Presumivelmente, estarão à procura da novidade que estas linhas até agora vos trouxeram. Nenhuma, concedo. Apelar à moderação é uma constante da nossa sociedade civil. Até as marcas de cerveja o fazem. De outra coisa não se tem falado; e mesmo quando não se fala nisso, acaba-se a falar nisso. Ora, isto não é um apelo à moderação. É uma certidão de óbito. Escrevo porque é minha convicção que já não se encontram Moderados entre nós. Foram mortos pelos extremos que envenenaram o status quo. Paz às suas almas.
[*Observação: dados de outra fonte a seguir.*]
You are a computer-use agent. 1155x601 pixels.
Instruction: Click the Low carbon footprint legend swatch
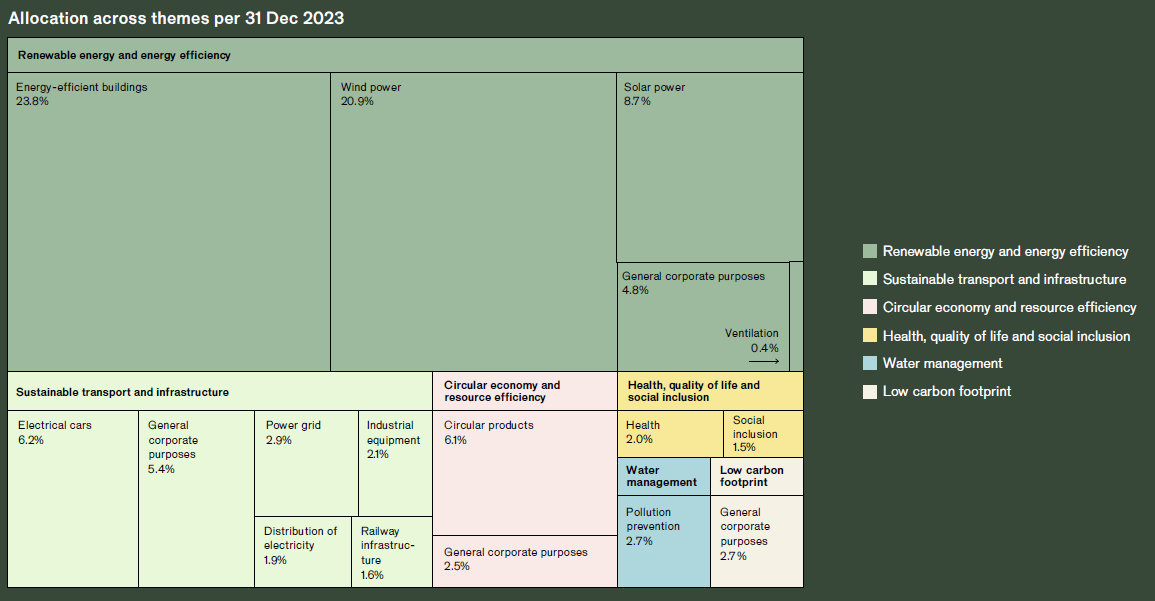(x=869, y=392)
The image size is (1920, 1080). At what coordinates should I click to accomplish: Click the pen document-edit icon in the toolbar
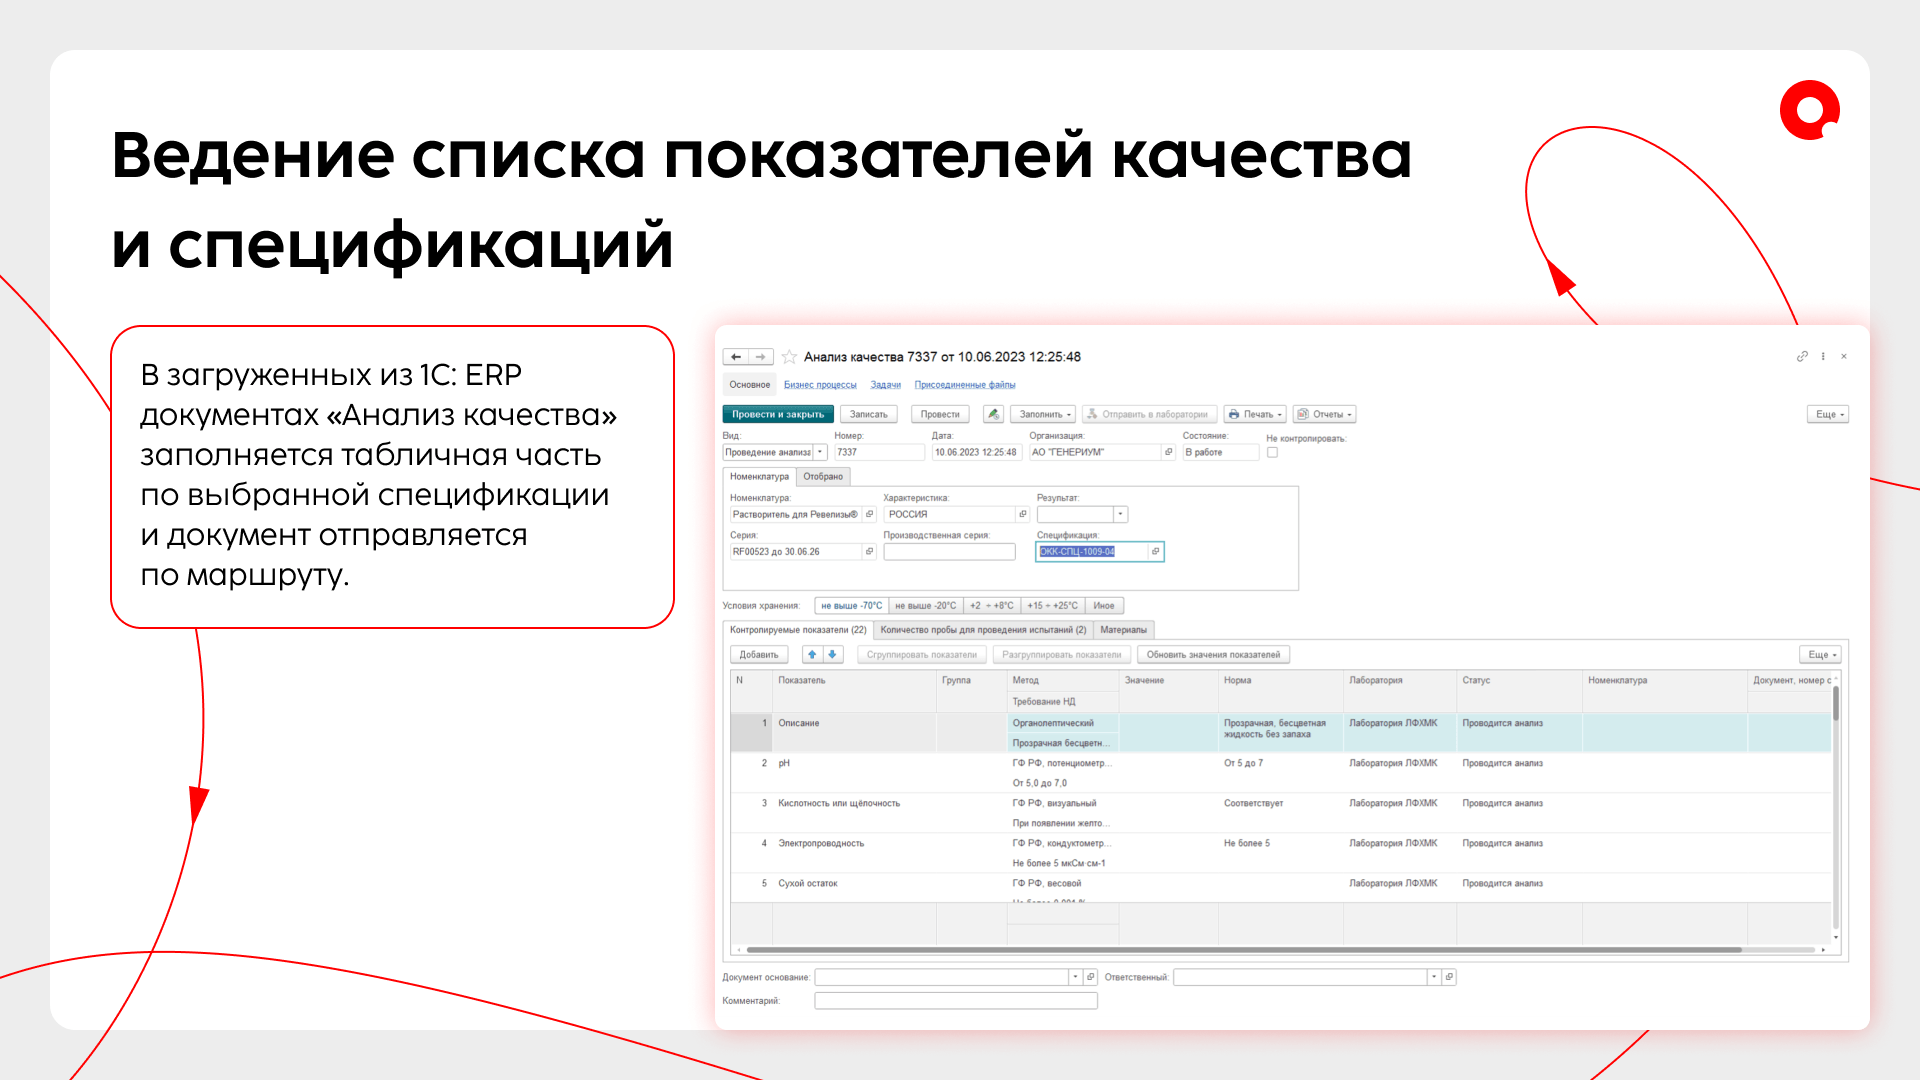coord(993,414)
Não quero deprimir ninguém. Acredito na ressurreição de tal criatura agora extinta. Mas actualmente não a vejo, por muitos laivos de moderação que alguns possam querer demonstrar. Contaram-me que andaram por aí uns belos espécimes do Moderado, alguns até em Portugal, e cuja semente carece de maior plantação. Partilharei dois dos que encontrei, ambos tão recentes que parece impossível que não tenham tido maior protecção da autoridade competente: o povo que escolhe os seus representantes.
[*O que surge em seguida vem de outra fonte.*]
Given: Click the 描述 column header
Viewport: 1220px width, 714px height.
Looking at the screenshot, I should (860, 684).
O primeiro Moderado que encontrei é o sociólogo e jornalista francês Raymond Aron. Ao longo de uma carreira que andou de mão dada com o século XX, Aron era apreensivo quanto àqueles que caíam sistematicamente numa só categoria confundida com integridade, sendo capaz de se afastar de todas as ortodoxias reinantes do círculo intelectual francês – Marxismo, Colonialismo, Existencialismo, Capitalismo burguês, Gaullismo e Anarquismo – acabando isolado e marginalizado por todos os seus contemporâneos. O povo abandonou-o e preferiu entregar o Nobel – e o reconhecimento eterno que daí adveio – ao sedutor Jean-Paul Sartre. O Moderado Aron, já em fim de vida, resumiu-se assim:


“Claro que não é agradável ser atacado por todos os lados. Eu sou por natureza um homem da Esquerda, mas tenho sido rigoroso ao desafiar os seus clichês. Ao fazê-lo, proporciono satisfação à Direita, mas a mesma desconfia da minha intenção. Seria tão mais fácil concordar com os meus colegas intelectuais, mas esse nunca foi o meu objectivo. Sartre seguiu as tendências e mantém-se na moda. Eu tenho tentado manter-me verdadeiro.”
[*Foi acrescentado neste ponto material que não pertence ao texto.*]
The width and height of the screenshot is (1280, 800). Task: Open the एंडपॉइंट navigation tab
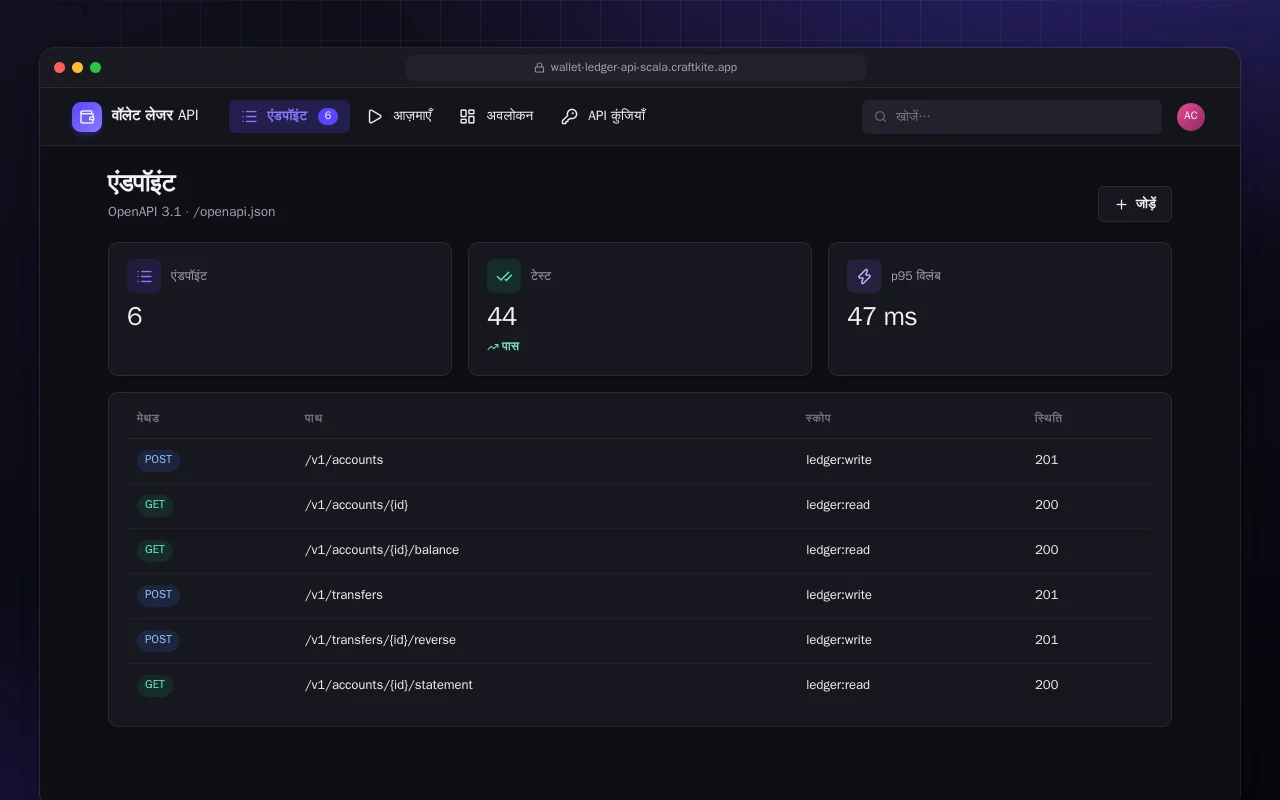[x=289, y=116]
O meu segundo Moderado é português e foi líder de um partido político que antigamente era conhecido como Centro Democrático Social. Penso que já não andarão por aí. Falo de Francisco Lucas Pires, extraordinário Ministro da Cultura e primeiro vice-presidente português do Parlamento Europeu. Tal como Aron, o Moderado Lucas Pires considerava-se um homem de Direita, mas com uma alma de Esquerda. Chamava por uma Direita conquistadora de liberdades, e não herdeira de um passado autoritário, que olhasse para a frente sem medo de uma revolução. Chamavam-lhe sonhador, ignorando a sua constante acção. Perde as eleições legislativas de 1985 para Aníbal Cavaco Silva, com tudo o que isso veio significar na construção do Portugal Contemporâneo. Se há algo que este texto possa dar, que seja a recomendação do documentário “Francisco Lucas Pires – Ao Princípio não era o Estado, era o Homem”.


Como nota final, deixo a razão pela qual acredito que o Moderado está morto. O Moderado foi morto quando perdemos o controlo da palavra “Tempo”. Pior fizemos quando cremos que o seu sinónimo é a palavra “Presente”. Por conseguinte, o Moderado, que vive da prevalência do Tempo sobre a resolução de problemas presentes, deixou de ter argumentação suficiente para abraçar quaisquer das nossas exigências, fartas de compromisso. Queremos tudo resolvido agora, à nossa maneira e sem mais demoras. Já esperámos tempo suficiente. Qual período de transição?

O debate é transformado em lucro imediato, produzido com palavras afiadas que rasgam a reputação de todos os intervenientes. É bizarro pensar que o Moderado seria hoje alguém verdadeiramente disruptivo. Mas resta-me esperança, pois tanto as palavras como os seus sinónimos, ainda nos pertencem. É um controlo que a Democracia nos dá. Retomemo-lo e voltarei aqui para escrever uma certidão de nascimento.


P.S.: A figura do Moderado não tem quaisquer bases autobiográficas. O Moderado tem tanto de mim como de qualquer leitor deste texto. Se existe tal ser perfeito, estará certamente ocupado a salvar o Mundo ou a estudar para os seus exames, e sem tempo para andar a partilhar a sua moderação privilegiada e enfadonha nas redes sociais.